Document extract:
....

Monday, May 11, 2009

Extract from Money and Crisis by Sergio Bologna -Marx as Correspondent of the New York Daily Tribune, 1856-57


This article was written in 1973. It was a key article in developing the theoretical base of the newly emerging politics of working-class autonomy.

The Crédit Mobilier, as we know, was established as an explicit move on the part of the regime to counter the dominant influence of the big private banks and the Orleanist nobility. We read in Gille that the statutes of the new Crédit Mobilier had raised considerable apprehension in ministry circles - in the Finance, Commerce and Public Works ministries especially. There were fears of the the kind of privileges being accorded to the founders, and doubts were expressed over the fact that the bank was allowed to issue shares up to five times the amount of its capital; and there was already a sense of the kind of speculative activities that it might engage in.

Behind this division of opinion lay two different conceptions of economic policy, which more or less corresponded to the present-day opposition in capitalist countries between treasury ministries and central banks. According to Péreire it was the shortage of liquidity that brought about the collapse of Louis Philippe's finances. But this view was not shared by other powerful interests. The Minister of Internal Affairs, replying on 24 October 1852 to notes from the other ministers, underlined the need for a credit institution to relaunch investment, and added: "At a time when industrial shares are multiplying and circulation is becoming more sustained, in which share prices are bound to fluctuate, this company can regularise and sustain their rate, preventing in this case those crises which are so prolific and disastrous."

....

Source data
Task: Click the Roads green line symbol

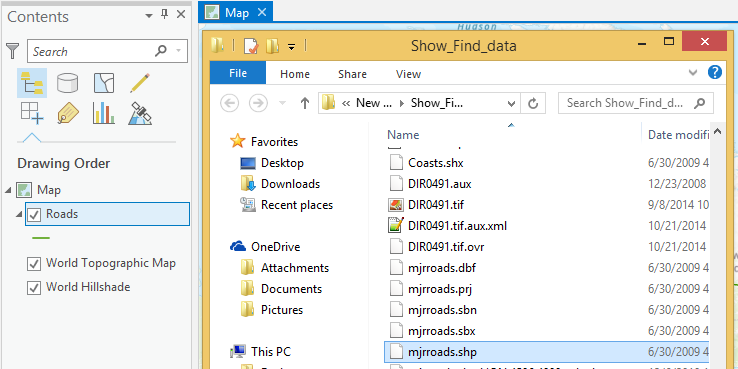Action: pos(41,238)

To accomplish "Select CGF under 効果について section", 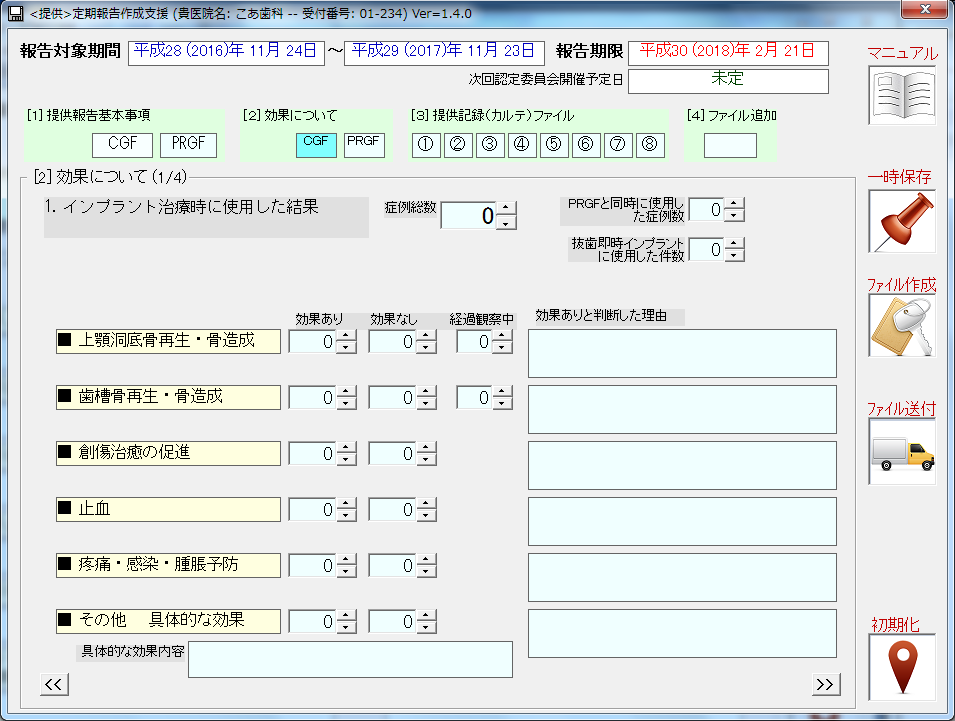I will 316,144.
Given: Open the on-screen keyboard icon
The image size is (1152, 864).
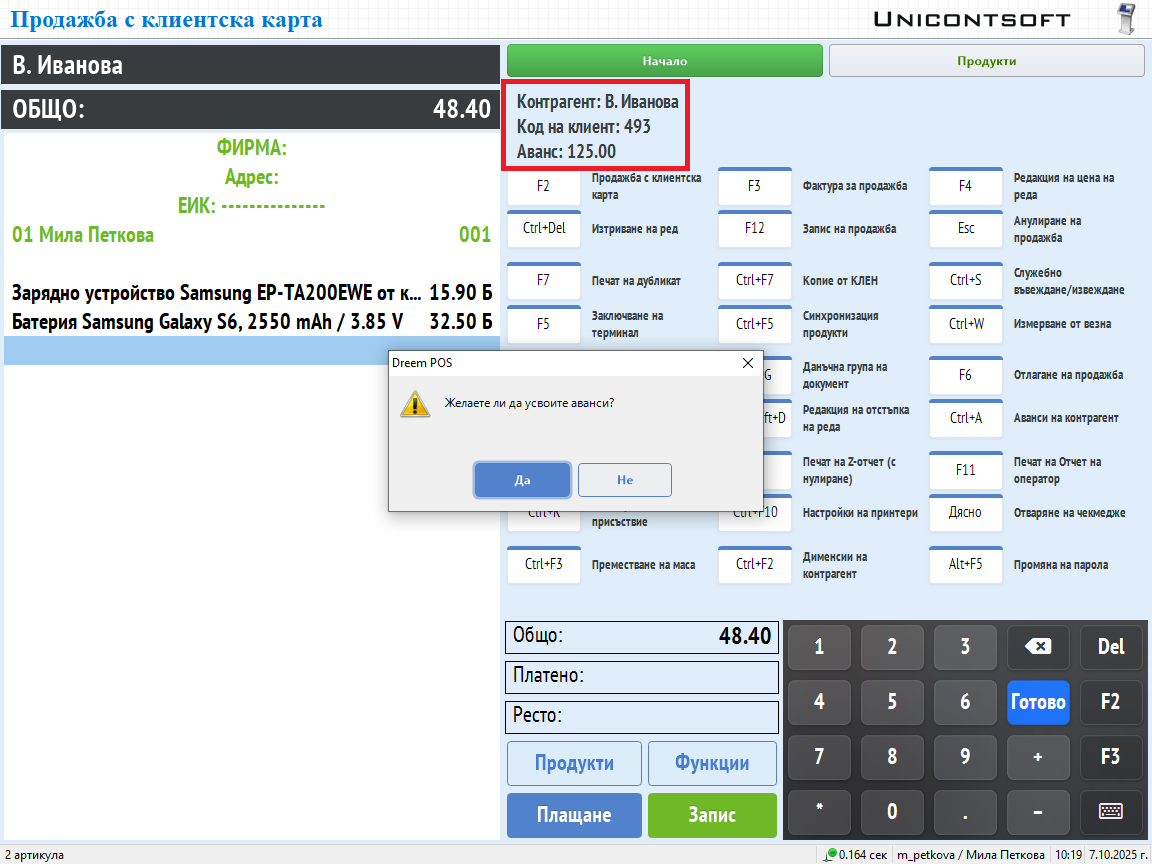Looking at the screenshot, I should click(x=1110, y=810).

....

What you will do:
(A) Rewrite the stretch of the Money and Crisis extract from "Extract from Money" through "of working-class autonomy.", replacing "working-class autonomy" with "worker self-organization".
(B) In the Money and Crisis extract, what did Péreire blame for the collapse of Louis Philippe's finances?

Solutions in order:
(A)
Extract from Money and Crisis by Sergio Bologna -Marx as Correspondent of the New York Daily Tribune, 1856-57


This article was written in 1973. It was a key article in developing the theoretical base of the newly emerging politics of worker self-organization.

(B) The shortage of liquidity.